-- Opening Marker --

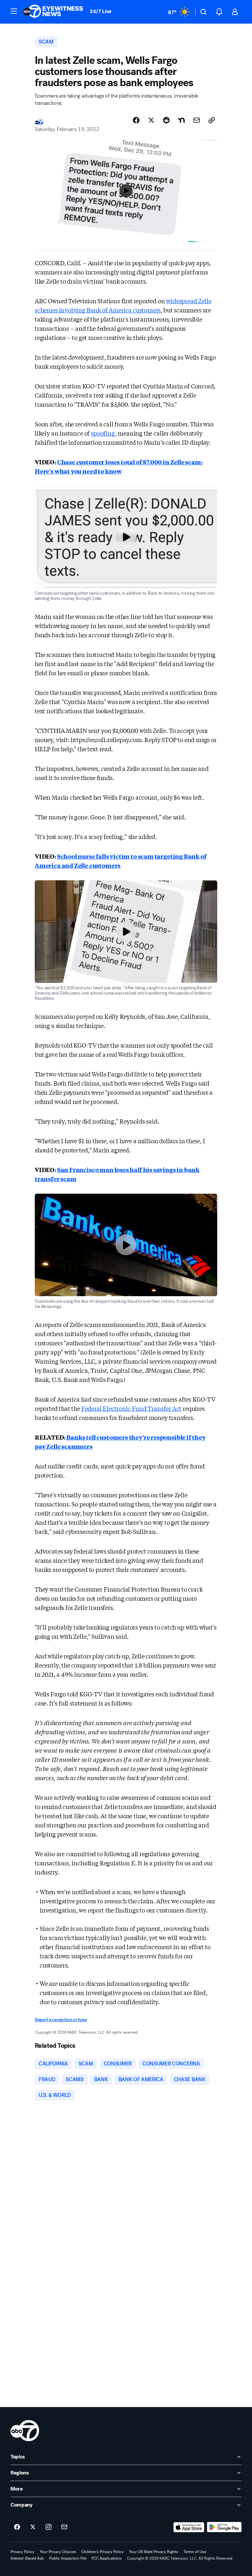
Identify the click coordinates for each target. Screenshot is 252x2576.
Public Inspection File (67, 2558)
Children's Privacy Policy (102, 2552)
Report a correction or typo (61, 2020)
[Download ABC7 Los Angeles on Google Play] (224, 2527)
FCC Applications (107, 2558)
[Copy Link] (211, 120)
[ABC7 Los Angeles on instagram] (48, 2527)
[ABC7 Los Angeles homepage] (53, 12)
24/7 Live (101, 11)
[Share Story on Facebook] (136, 120)
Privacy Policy (22, 2552)
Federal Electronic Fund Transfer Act (131, 1408)
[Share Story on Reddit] (166, 120)
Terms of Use (194, 2552)
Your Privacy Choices (58, 2552)
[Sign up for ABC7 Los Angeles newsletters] (64, 2527)
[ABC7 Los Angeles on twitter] (32, 2527)
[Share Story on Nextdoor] (181, 120)
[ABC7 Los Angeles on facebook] (17, 2527)
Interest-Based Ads (27, 2558)
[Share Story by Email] (196, 120)
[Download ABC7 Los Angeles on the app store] (189, 2527)
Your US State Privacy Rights (153, 2552)
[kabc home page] (24, 2430)
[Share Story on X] (151, 120)
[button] (14, 11)
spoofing (103, 433)
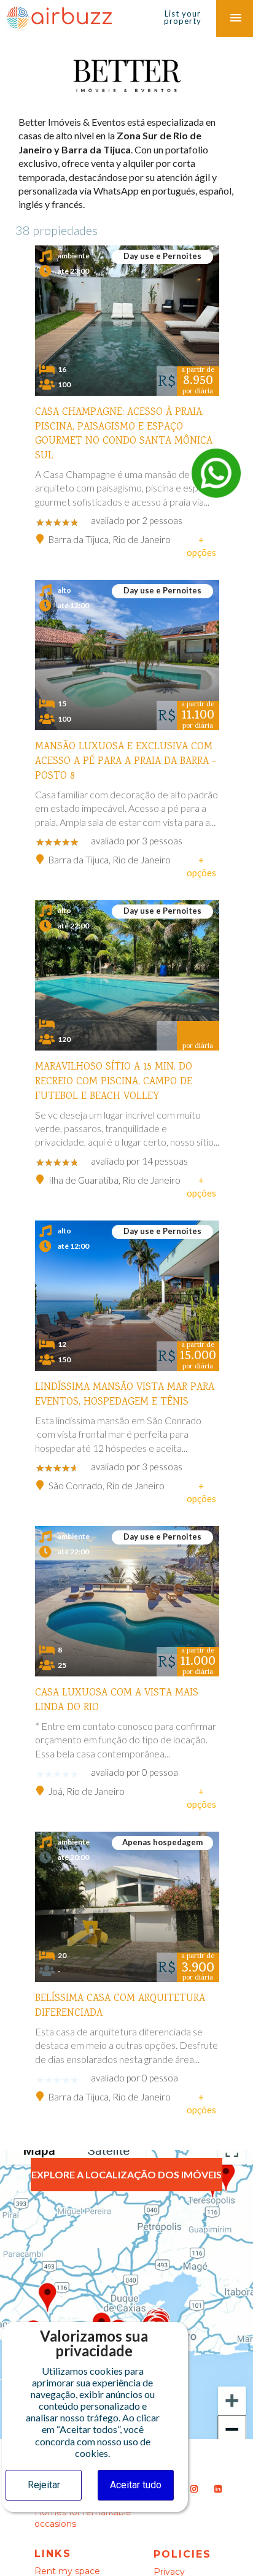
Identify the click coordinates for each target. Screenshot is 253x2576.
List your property (182, 17)
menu (235, 18)
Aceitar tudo (136, 2485)
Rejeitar (44, 2485)
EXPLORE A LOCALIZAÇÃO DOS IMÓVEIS (126, 2174)
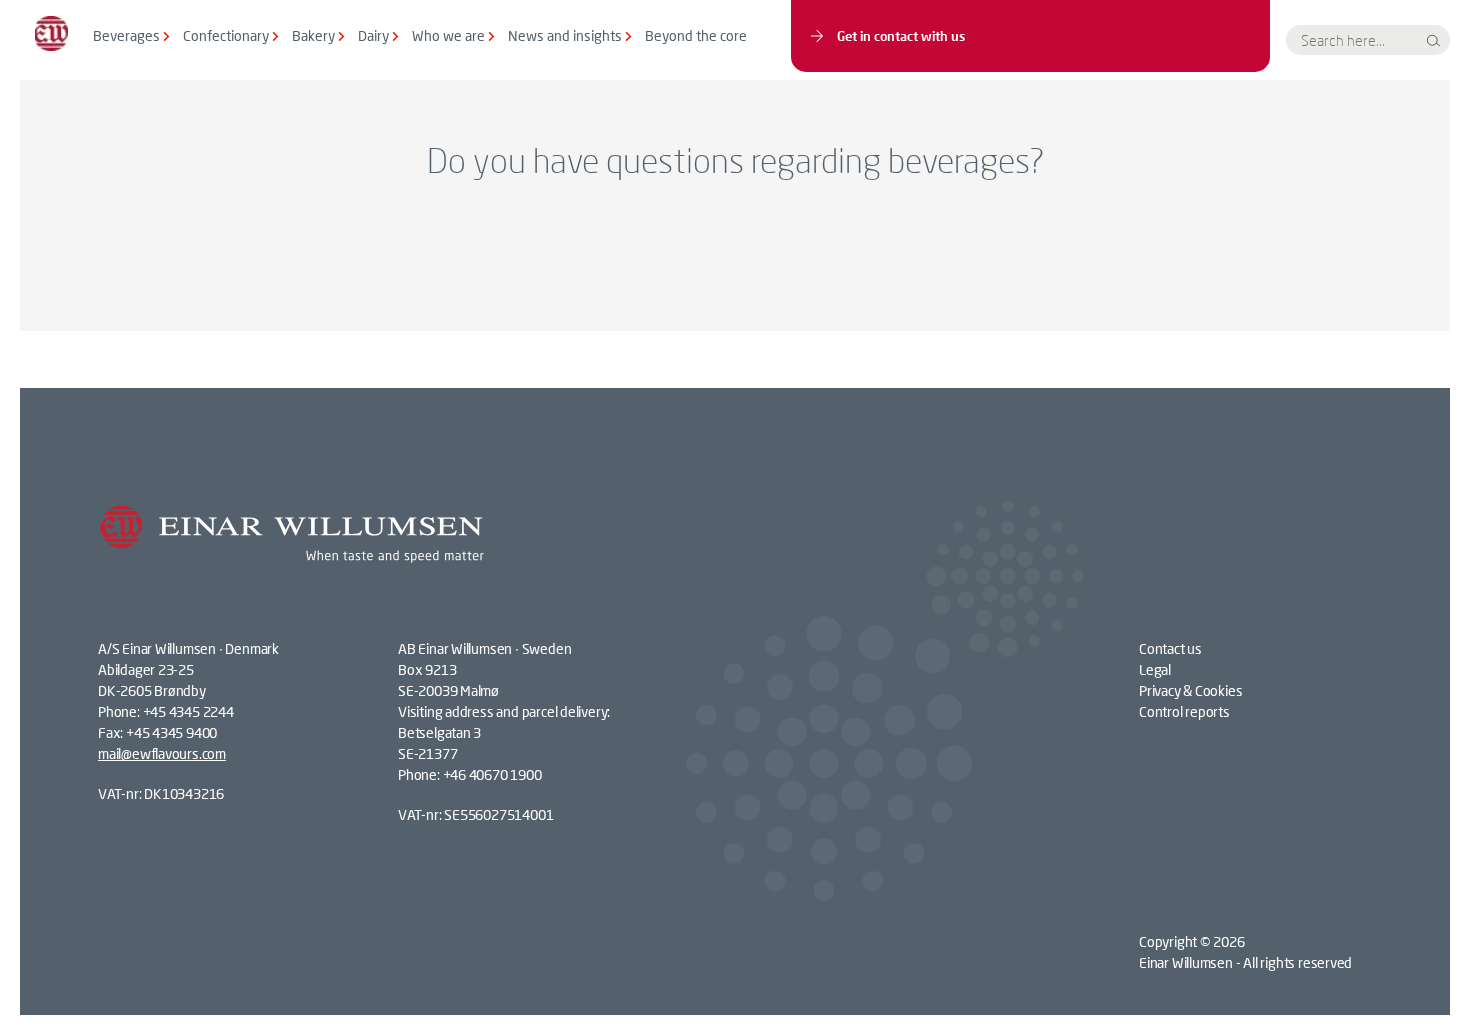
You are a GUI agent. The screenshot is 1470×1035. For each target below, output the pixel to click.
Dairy (373, 35)
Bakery (313, 35)
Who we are (448, 35)
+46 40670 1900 (492, 774)
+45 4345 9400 (171, 732)
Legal (1155, 669)
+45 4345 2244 (188, 711)
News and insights (565, 35)
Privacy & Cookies (1190, 690)
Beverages (126, 35)
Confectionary (226, 35)
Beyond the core (696, 35)
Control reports (1184, 711)
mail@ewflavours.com (162, 753)
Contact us (1170, 648)
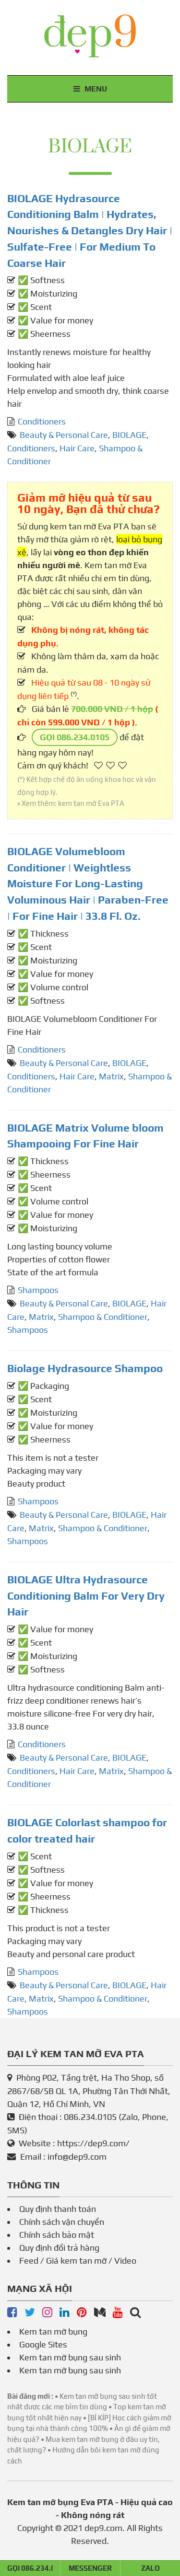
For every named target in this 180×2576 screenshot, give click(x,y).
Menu (95, 88)
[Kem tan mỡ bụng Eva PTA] (90, 35)
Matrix (111, 1076)
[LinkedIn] (65, 2313)
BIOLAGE (129, 435)
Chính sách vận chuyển (61, 2222)
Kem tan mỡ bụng (53, 2331)
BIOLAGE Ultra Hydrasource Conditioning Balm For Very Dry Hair (86, 1595)
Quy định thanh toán (57, 2209)
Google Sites (43, 2344)
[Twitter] (29, 2313)
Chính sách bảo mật (56, 2235)
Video (125, 2260)
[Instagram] (47, 2313)
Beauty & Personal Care (64, 435)
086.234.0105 (90, 2117)
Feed (28, 2260)
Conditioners (42, 421)
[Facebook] (12, 2313)
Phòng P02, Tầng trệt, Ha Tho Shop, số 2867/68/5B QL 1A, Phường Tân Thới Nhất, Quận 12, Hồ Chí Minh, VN (88, 2090)
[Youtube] (118, 2313)
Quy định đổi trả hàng (59, 2248)
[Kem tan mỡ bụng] (135, 2313)
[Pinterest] (82, 2313)
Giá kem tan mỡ (76, 2260)
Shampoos (38, 1290)
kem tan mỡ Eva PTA (91, 803)
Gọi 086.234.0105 (74, 737)
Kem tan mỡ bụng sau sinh (70, 2357)
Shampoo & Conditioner (102, 1317)
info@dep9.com (77, 2157)
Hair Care (77, 448)
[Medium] (100, 2313)
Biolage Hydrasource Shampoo (85, 1368)
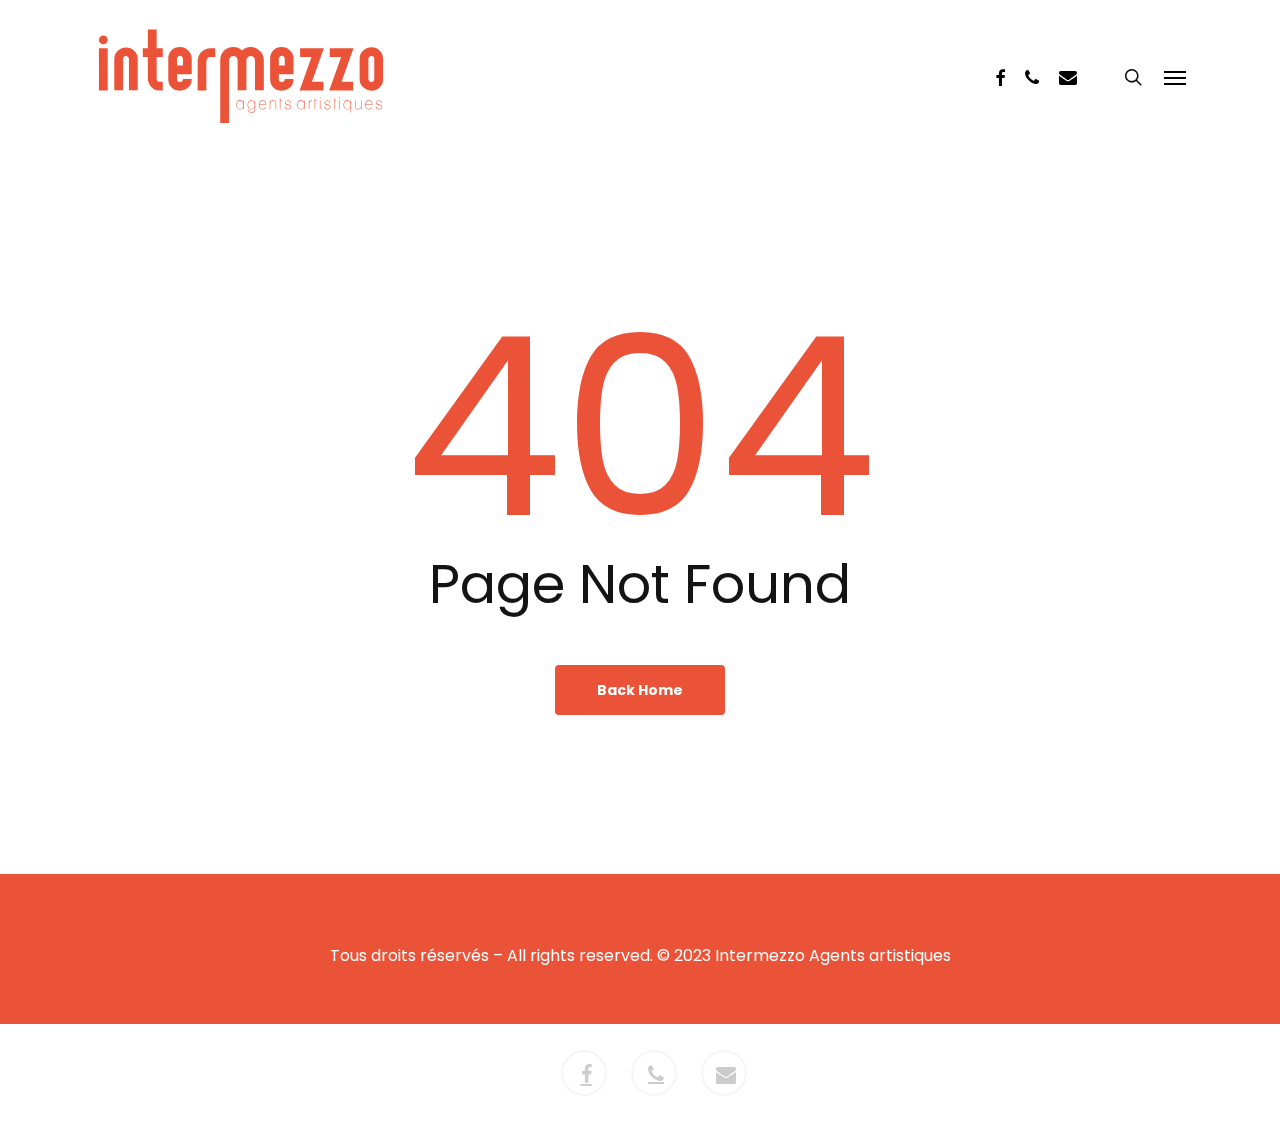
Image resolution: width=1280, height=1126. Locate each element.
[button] (1175, 77)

-- Closing Marker --

— WHAT TO PRODUCE —
Write out exactly the opening lines of the data, stopping after the line that holds "[Share Story on Nextdoor] (181, 120)". Exclude pictures.

— TASK ANSWER —
Identify the click coordinates for each target. Screenshot is 252x2576.
Public Inspection File (67, 2558)
Children's Privacy Policy (102, 2552)
Report a correction or typo (61, 2020)
[Download ABC7 Los Angeles on Google Play] (224, 2527)
FCC Applications (107, 2558)
[Copy Link] (211, 120)
[ABC7 Los Angeles on instagram] (48, 2527)
[ABC7 Los Angeles homepage] (53, 12)
24/7 Live (101, 11)
[Share Story on Facebook] (136, 120)
Privacy Policy (22, 2552)
Federal Electronic Fund Transfer Act (131, 1408)
[Share Story on Reddit] (166, 120)
Terms of Use (194, 2552)
Your Privacy Choices (58, 2552)
[Sign up for ABC7 Los Angeles newsletters] (64, 2527)
[ABC7 Los Angeles on twitter] (32, 2527)
[Share Story on Nextdoor] (181, 120)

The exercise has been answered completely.